Ce retour est l'épilogue d'un vaste processus entamé il y a une dizaine d'années, lancé publiquement par le roi Mohammed VI en juillet 2016, formalisé en septembre auprès de l'UA et qui mobilise depuis lors tout l'appareil d'Etat marocain.
En six mois, le souverain a enchaîné les tournées diplomatiques sur le continent où il n'a eu de cesse de proclamer son engagement envers ses "frères" africains.
Promesse de méga-contrats, d'oeuvrer à "la paix et à la sécurité", de nouvelle "coopération sud-sud", de "développement durable"... le Maroc a déployé les grands moyens pour convaincre de sa vocation sub-saharienne et de la nécessité de "retrouver sa place au sein de sa famille institutionnelle continentale".
Rabat avait quitté l'OUA, ancêtre de l'UA, en 1984 pour protester contre l'admission de la République arabe sahraouie démocratique (RASD), proclamée par le Front Polisario au Sahara occidental, ex-colonie espagnole que Rabat contrôle et considère comme partie intégrante de son territoire.
La politique de la chaise vide a montré son inefficacité sur cette question. Qui plus est alors que l'UA est devenue désormais "incontournable sur le continent et sur la scène internationale", souligne Gilles Yabi, analyste politique, à la tête du laboratoire d'idées citoyen Wathi.
Pour son retour, le Maroc a déployé "une vision de longue durée" qui lui permis "de se positionner comme un acteur important non seulement avec l'Europe, mais aussi en Afrique sub-saharienne", ajoute cet expert.
Sur le front intérieur, une nouvelle campagne de régularisation de migrants -venus pour la plupart d'Afrique noire- a été lancée mi-décembre, très opportunément au moment où le voisin et grand rival algérien expulsait des clandestins à tour de bras.

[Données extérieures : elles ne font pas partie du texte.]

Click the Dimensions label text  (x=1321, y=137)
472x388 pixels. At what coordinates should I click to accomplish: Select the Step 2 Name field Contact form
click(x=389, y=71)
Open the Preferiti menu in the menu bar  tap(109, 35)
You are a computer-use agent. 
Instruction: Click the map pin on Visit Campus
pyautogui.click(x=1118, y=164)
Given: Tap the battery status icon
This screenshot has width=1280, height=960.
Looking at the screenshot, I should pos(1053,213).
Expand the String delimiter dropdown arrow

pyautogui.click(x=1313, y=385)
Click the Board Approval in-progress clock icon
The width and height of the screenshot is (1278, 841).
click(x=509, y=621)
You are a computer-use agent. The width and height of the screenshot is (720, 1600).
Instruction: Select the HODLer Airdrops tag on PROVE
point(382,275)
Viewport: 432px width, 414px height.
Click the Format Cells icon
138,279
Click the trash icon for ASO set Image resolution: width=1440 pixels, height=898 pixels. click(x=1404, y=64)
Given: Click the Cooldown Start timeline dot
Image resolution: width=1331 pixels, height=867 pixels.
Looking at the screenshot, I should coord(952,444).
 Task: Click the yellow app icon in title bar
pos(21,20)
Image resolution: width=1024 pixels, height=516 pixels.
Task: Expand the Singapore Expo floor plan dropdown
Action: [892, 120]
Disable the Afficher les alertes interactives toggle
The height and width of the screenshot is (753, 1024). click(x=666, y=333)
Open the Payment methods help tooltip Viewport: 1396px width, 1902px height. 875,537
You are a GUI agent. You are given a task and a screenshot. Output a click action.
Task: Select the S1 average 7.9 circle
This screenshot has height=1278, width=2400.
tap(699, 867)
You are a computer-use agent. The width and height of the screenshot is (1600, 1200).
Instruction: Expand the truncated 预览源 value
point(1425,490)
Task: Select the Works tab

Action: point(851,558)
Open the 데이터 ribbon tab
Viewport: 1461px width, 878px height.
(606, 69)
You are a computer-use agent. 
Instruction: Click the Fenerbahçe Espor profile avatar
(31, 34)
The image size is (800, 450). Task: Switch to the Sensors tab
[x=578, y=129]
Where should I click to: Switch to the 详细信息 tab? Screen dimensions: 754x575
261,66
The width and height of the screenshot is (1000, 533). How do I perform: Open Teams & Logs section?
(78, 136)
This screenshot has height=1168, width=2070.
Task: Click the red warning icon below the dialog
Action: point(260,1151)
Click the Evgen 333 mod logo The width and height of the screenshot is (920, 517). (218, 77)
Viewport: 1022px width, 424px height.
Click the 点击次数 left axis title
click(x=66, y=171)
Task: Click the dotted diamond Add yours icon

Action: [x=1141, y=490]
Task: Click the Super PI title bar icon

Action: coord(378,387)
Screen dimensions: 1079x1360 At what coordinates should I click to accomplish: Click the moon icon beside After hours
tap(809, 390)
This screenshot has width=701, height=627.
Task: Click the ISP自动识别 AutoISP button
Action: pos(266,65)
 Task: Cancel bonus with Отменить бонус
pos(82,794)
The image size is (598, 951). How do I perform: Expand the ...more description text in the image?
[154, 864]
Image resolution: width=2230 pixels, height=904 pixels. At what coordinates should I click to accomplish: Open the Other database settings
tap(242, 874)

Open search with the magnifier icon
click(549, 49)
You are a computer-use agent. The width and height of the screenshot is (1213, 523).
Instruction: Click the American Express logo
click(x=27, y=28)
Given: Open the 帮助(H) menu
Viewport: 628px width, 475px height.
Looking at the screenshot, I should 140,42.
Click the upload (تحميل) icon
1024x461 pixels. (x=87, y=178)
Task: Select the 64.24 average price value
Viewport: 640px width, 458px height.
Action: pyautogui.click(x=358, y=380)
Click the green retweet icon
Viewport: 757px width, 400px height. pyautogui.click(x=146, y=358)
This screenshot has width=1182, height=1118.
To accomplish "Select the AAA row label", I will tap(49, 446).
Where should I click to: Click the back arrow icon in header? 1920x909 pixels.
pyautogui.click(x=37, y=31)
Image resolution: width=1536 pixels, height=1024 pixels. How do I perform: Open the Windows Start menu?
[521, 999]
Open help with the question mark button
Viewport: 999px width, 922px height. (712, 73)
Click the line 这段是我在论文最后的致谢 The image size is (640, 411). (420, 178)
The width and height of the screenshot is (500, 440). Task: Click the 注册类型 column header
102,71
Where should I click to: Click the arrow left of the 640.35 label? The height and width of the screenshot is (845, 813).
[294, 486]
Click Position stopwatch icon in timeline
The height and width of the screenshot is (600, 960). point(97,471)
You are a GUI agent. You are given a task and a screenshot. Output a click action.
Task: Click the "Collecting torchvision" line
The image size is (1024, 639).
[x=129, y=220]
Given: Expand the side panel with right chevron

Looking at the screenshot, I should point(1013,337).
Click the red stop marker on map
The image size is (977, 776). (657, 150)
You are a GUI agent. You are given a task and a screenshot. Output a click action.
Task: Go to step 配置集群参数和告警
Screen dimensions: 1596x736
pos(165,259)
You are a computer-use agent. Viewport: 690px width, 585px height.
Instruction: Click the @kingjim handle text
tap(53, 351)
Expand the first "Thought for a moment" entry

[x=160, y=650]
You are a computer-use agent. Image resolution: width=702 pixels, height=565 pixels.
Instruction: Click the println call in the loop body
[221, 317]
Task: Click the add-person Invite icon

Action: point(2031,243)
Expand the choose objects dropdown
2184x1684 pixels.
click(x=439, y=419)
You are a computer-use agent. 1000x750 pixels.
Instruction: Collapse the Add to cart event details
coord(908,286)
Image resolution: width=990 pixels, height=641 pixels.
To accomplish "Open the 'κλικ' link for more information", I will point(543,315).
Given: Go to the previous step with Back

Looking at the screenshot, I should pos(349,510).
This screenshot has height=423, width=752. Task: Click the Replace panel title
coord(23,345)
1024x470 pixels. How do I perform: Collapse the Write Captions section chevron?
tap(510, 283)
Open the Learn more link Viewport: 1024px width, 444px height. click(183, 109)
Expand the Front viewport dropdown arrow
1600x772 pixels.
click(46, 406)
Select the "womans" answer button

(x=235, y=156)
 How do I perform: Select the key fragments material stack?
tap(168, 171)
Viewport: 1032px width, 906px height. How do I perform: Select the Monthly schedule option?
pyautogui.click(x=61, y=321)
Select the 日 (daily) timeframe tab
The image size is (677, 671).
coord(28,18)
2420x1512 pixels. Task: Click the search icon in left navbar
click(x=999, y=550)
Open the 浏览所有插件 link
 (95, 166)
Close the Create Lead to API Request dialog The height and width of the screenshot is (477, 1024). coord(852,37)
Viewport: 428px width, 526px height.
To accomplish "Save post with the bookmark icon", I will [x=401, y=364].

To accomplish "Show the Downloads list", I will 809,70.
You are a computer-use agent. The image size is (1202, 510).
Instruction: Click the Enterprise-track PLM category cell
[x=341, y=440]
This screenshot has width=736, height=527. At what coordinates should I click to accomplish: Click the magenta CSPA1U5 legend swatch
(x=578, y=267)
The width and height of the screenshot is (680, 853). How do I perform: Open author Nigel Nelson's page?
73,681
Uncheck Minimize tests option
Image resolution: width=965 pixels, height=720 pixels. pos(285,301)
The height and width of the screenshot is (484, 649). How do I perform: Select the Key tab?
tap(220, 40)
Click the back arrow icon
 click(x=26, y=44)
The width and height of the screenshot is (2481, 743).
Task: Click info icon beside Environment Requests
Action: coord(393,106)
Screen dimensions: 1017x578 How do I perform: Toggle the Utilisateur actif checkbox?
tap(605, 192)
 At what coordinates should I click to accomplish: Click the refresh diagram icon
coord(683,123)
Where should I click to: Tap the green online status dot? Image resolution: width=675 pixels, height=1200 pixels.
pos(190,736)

Pour "cause d'intérêt national", l'interminable crise politique qui dure depuis trois mois pour former la nouvelle coalition gouvernementale a même été mise entre parenthèses afin que le parlement ratifie en urgence l'acte constitutif de l'UA.
- Bras de fer avec Alger -
Le rapport de force au Sahara, où le statu quo prévaut depuis des années, a évolué plutôt en faveur du Maroc, qui joue de la politique du fait accompli. Avec en face, un Polisario en plein doute depuis la mort de son chef historique Mohamed Abdelaziz en mai 2016.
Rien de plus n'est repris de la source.